■ Directions for this task
Pictures in the records are to be omitted; everything else is copied exactly.

■ Material for this exercise

----

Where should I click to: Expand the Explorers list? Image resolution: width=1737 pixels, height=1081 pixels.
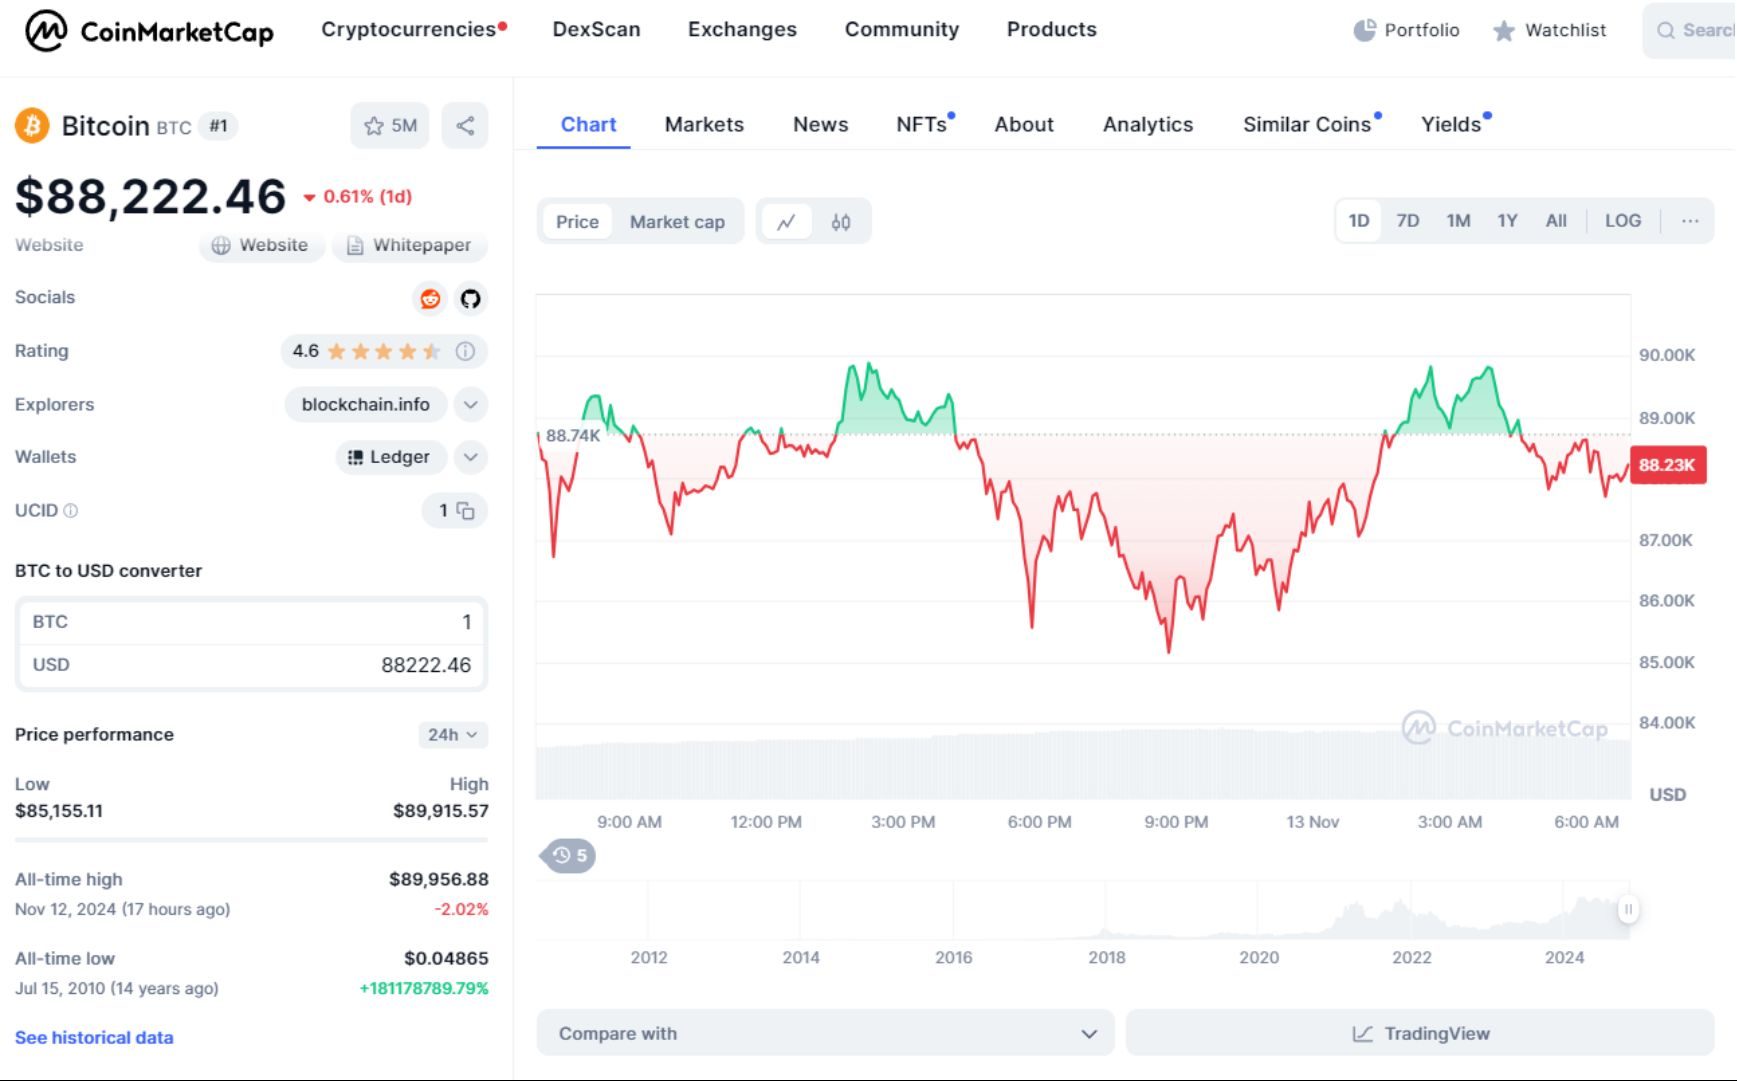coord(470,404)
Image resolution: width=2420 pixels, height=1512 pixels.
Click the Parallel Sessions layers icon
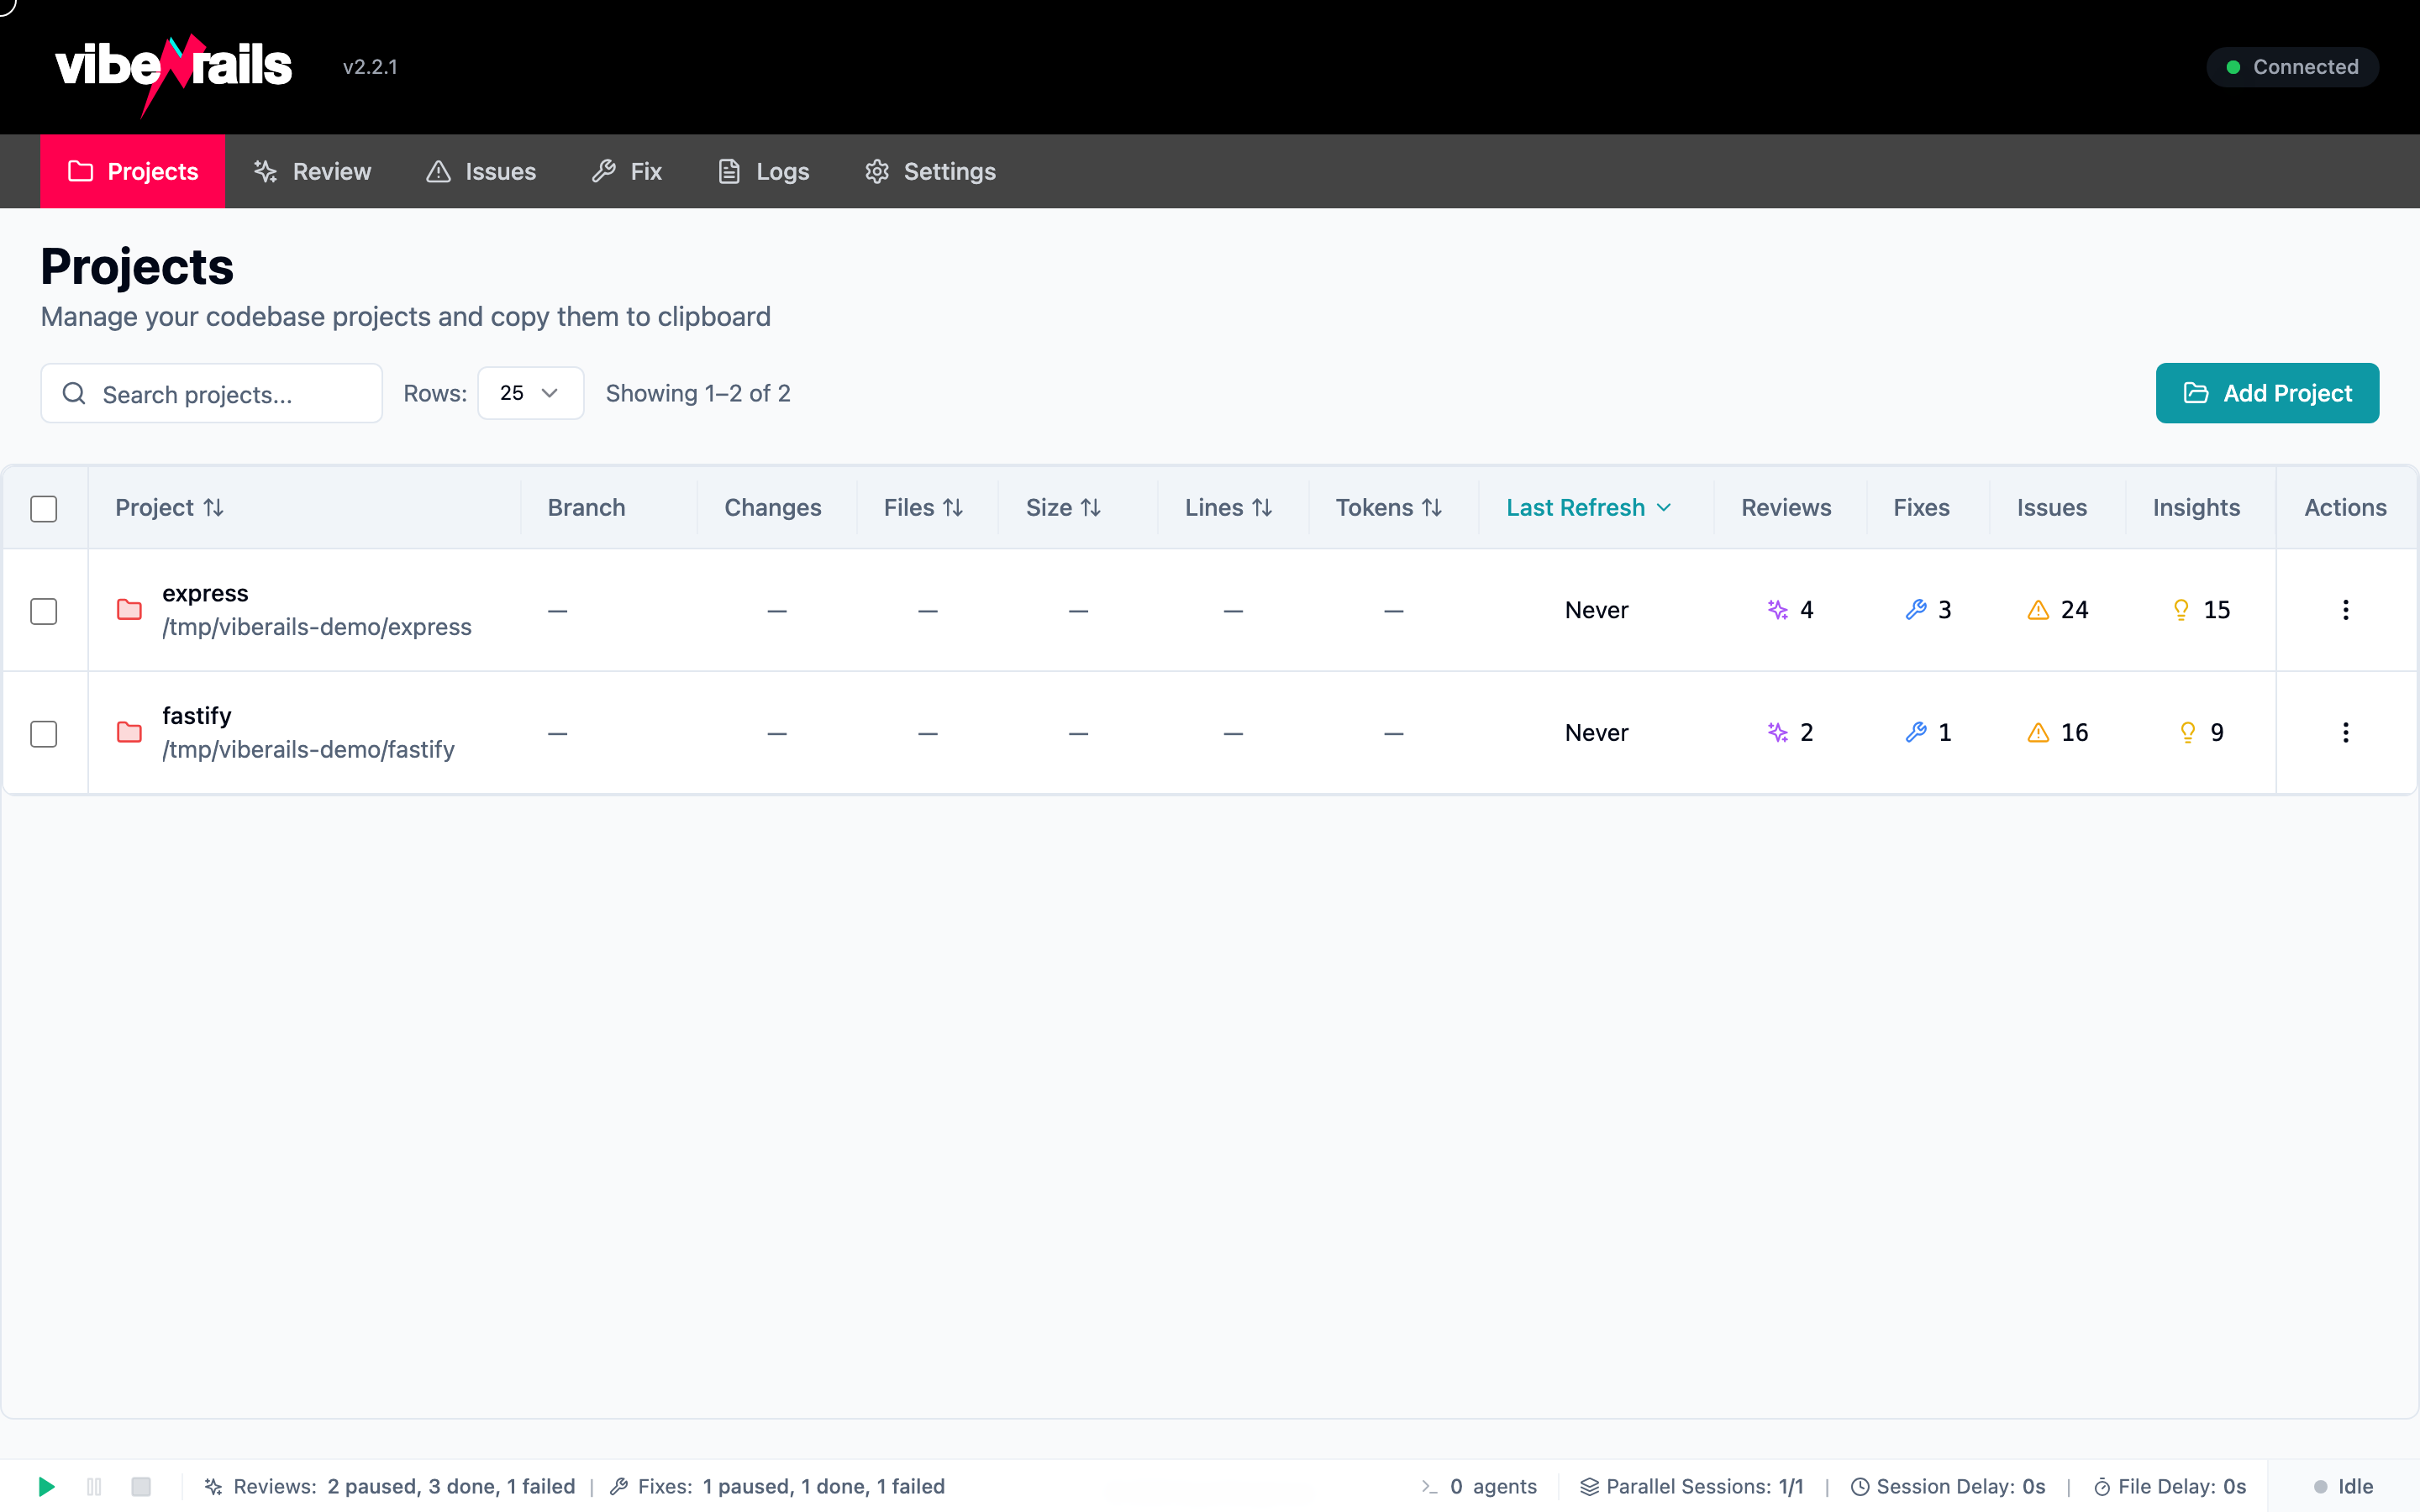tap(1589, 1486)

----

■ Task output
Where should I click to: Expand the Explorers list? Image resolution: width=1737 pixels, height=1081 pixels.
coord(470,404)
Image resolution: width=2420 pixels, height=1512 pixels.
Click the Parallel Sessions layers icon
tap(1589, 1486)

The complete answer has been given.